Put directly, I maintain that Table 1 presents a very different picture of the situation of disabled people in Canadian universities than Dea provides. On the basis of research that I have conducted in the area over several years, as well as various anecdotal reports, and other documents, I want to emphasize that disabled people are removed from the university from the outset. Table 1 of the report indicates that 22% of undergraduate students in Canadian universities are disabled and only 5% of graduate students in Canada are disabled. Dea interprets the disparity as a “leaky pipeline” from the undergrad level to graduate school. I think rather that the disparity is indicative of something less passive and unintentional than that metaphor suggests. That is, I contend rather that disabled people are forced out of the university even as undergraduates. Indeed, the percentage of disabled students who do not complete their undergraduate degrees is considerable, much higher than the percentage of nondisabled undergraduates who drop out.

The intentional and nonsubjective forms of power that remove disabled people from the university operate at every stage of the game. At every level of their university careers, disabled people encounter hostile and deprecating attitudes, widespread inaccessibility, lack of peer support and mentorship, biased evaluation, and discriminatory standards which the framework of “leaky pipelines” fails to capture.

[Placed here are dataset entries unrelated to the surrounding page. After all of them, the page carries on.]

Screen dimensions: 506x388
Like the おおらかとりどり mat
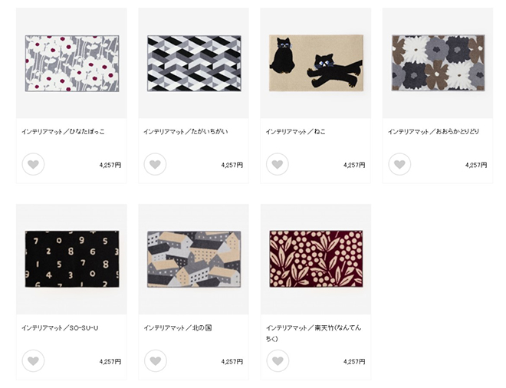coord(399,164)
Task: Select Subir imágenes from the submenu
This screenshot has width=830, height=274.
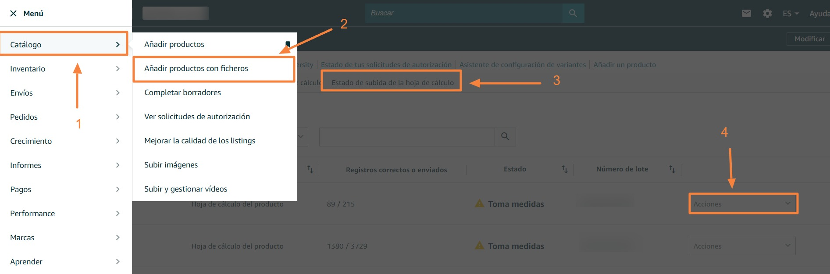Action: pyautogui.click(x=171, y=165)

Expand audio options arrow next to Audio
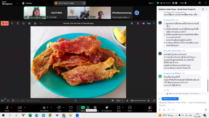[x=12, y=107]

In short, Dea’s article misrepresents the situation of disabled people in the Canadian university. This misrepresentation, I contend, is due at least in part to Dea’s decision not to substantiate her claims with research by and insights of disabled and other academics in Canada who produce work on disability, including work on disability and academia. Notice that no disabled scholars are cited in Dea’s article. For example, none of my extensive work on ableism in philosophy and ableism in the Canadian university more generally is cited or discussed, despite the fact that Dea regularly refers to discussions that take place in philosophy in other articles written for this publication. To be sure, Dea cites a CBC News item that refers to Karen Hitselberger in her discussion of post-pandemic changes to the university; however, Hitselberger is an American disabled activist and social worker who lives in Washington, D.C., not a disabled academic living and working in Canada. Dea’s article would have benefitted greatly from the sort of informed qualitative analysis that I recommended in my previous post entitled “Counting Disability: On Foucault, Hacking, APDA, Dea, and the Avalanche of Printed Numbers”.

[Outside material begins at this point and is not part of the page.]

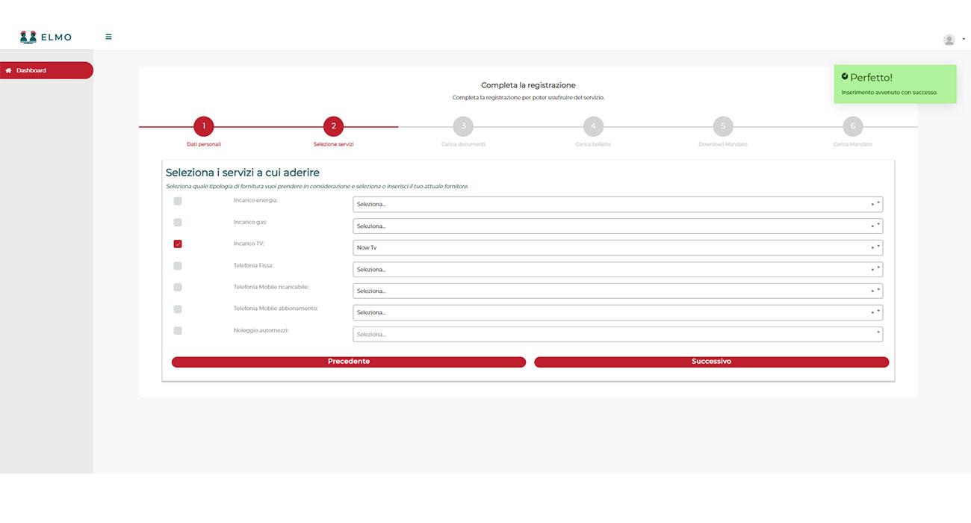Click step 3 Carica documenti circle

(x=463, y=126)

Indeed, the dearth of scholarship by disabled scholars and researchers in Dea’s article throws into relief a key part of the problem of exclusion that disabled people confront in the Canadian university and an ongoing problem of exclusion in feminist philosophy, namely, the reluctance and even refusal to recognize disabled people as epistemic authorities, even about our own situations and concrete lived experiences, and to acknowledge us as such.